The stock is down around 6% on Tuesday, trading at $30.42, and has dropped nearly 24% over the past week. The sharp decline follows an initial surge after the company raised $425 million in its IPO, pricing shares at $28 and valuing the firm at $3.3 billion before trading began.

On its first day, GEMI spiked to $45.89 before closing at $32 — a 14% premium to its offer price. But since hitting that high, shares have plunged more than 34%, erasing most of the early enthusiasm from public market investors.

The broader crypto equity market has remained more stable. Coinbase (COIN), the largest U.S. crypto exchange, is flat over the past week. Robinhood (HOOD), which derives part of its revenue from crypto, is down 3%. Token issuer Circle (CRCL), on the other hand, is up 13% over the same period.

Part of the pressure on Gemini’s stock may stem from its financials. The company posted a $283 million net loss in the first half of 2025, following a $159 million loss in all of 2024. Despite raising fresh capital, the numbers suggest the business is still far from turning a profit.

Compass Point analyst Ed Engel noted that GEMI is currently trading at 26 times its annualized first-half revenue. That multiple — often used to gauge whether a stock is expensive — means investors are paying 26 dollars for every dollar the company is expected to generate in sales this year. For a loss-making company in a volatile sector, that’s a steep price, and could be fueling investor skepticism.

# DATASET ENTRIES

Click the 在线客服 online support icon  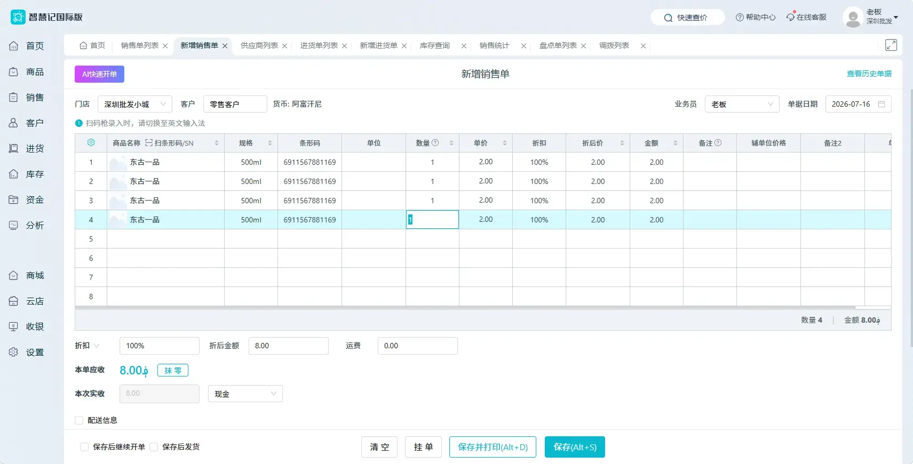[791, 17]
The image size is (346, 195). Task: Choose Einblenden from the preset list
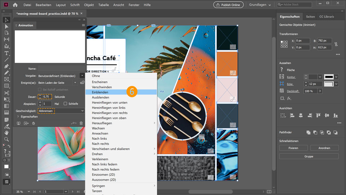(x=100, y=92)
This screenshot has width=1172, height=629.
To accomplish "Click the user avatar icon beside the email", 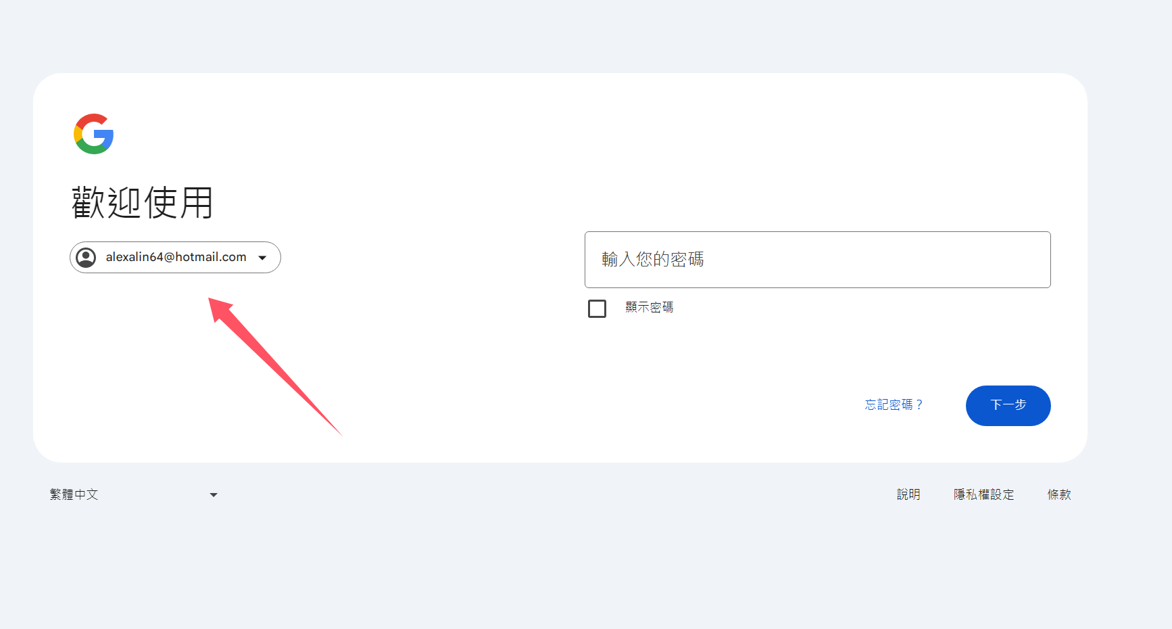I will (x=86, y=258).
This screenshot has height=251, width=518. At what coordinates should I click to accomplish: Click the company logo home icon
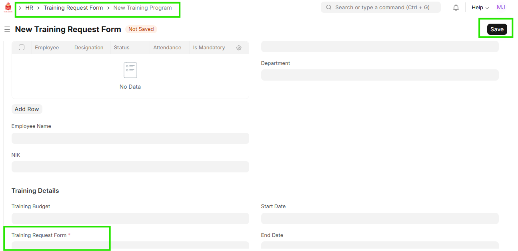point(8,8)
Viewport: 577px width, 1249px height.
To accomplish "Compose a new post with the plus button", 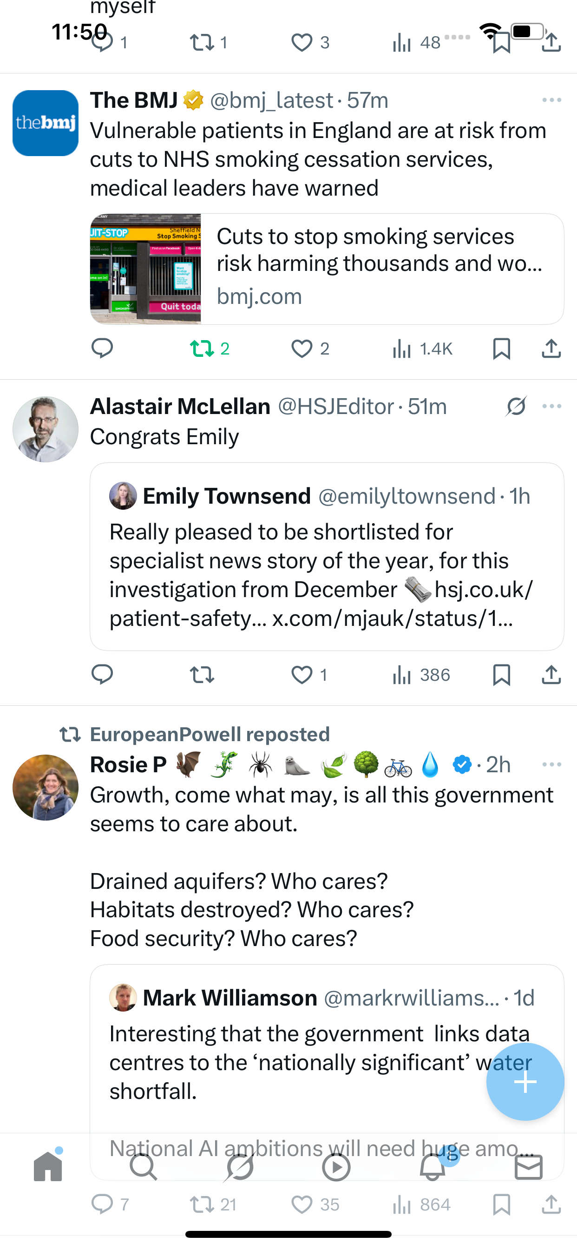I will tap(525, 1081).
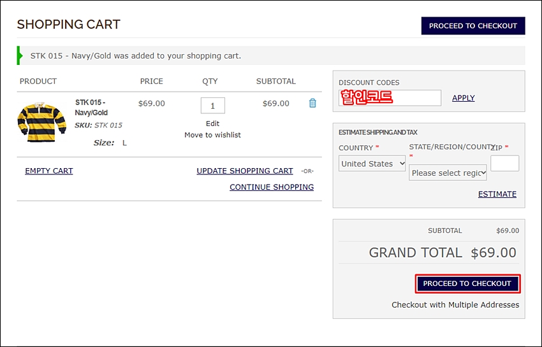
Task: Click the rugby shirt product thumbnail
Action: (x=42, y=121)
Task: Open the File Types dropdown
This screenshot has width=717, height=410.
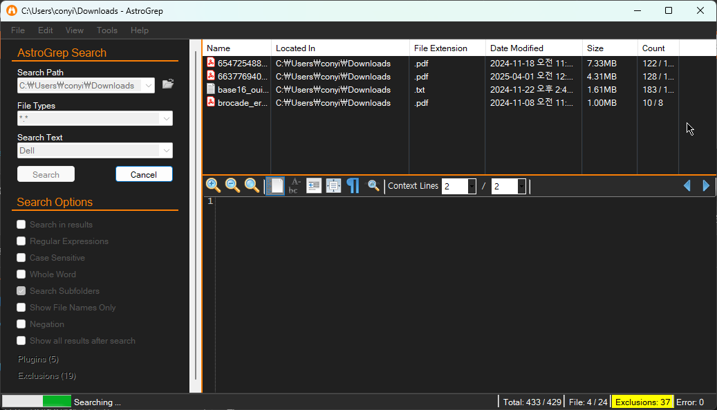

--

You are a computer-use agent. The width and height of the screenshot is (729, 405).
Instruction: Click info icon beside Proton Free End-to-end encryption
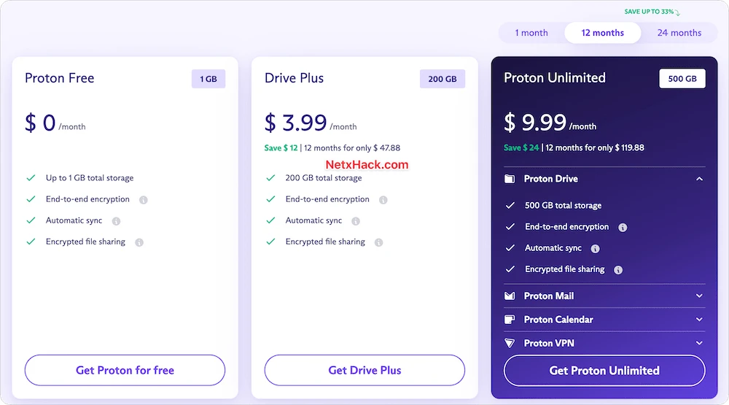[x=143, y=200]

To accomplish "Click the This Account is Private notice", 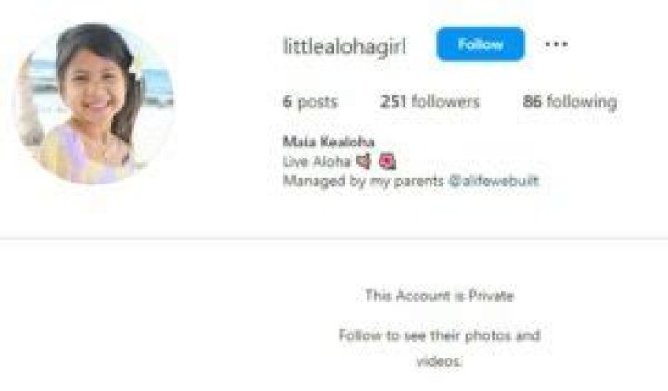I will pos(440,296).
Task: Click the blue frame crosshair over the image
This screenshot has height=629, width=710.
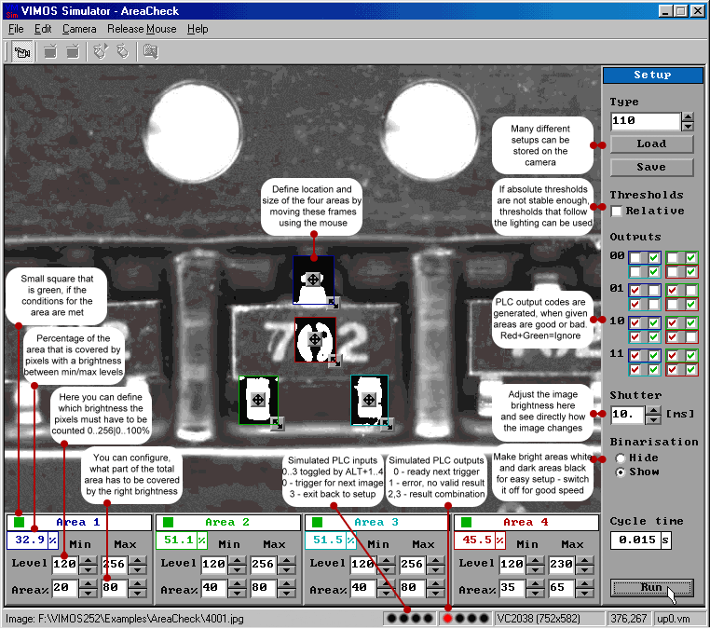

# BRIEF 1
Please quote the Gemini stock passage between "The stock is" and "the same period.", inclusive.
# BRIEF 2
What net loss did Gemini post in the first half of 2025, according to the Gemini stock passage?

# ANSWER SPACE 1
The stock is down around 6% on Tuesday, trading at $30.42, and has dropped nearly 24% over the past week. The sharp decline follows an initial surge after the company raised $425 million in its IPO, pricing shares at $28 and valuing the firm at $3.3 billion before trading began.

On its first day, GEMI spiked to $45.89 before closing at $32 — a 14% premium to its offer price. But since hitting that high, shares have plunged more than 34%, erasing most of the early enthusiasm from public market investors.

The broader crypto equity market has remained more stable. Coinbase (COIN), the largest U.S. crypto exchange, is flat over the past week. Robinhood (HOOD), which derives part of its revenue from crypto, is down 3%. Token issuer Circle (CRCL), on the other hand, is up 13% over the same period.

# ANSWER SPACE 2
$283 million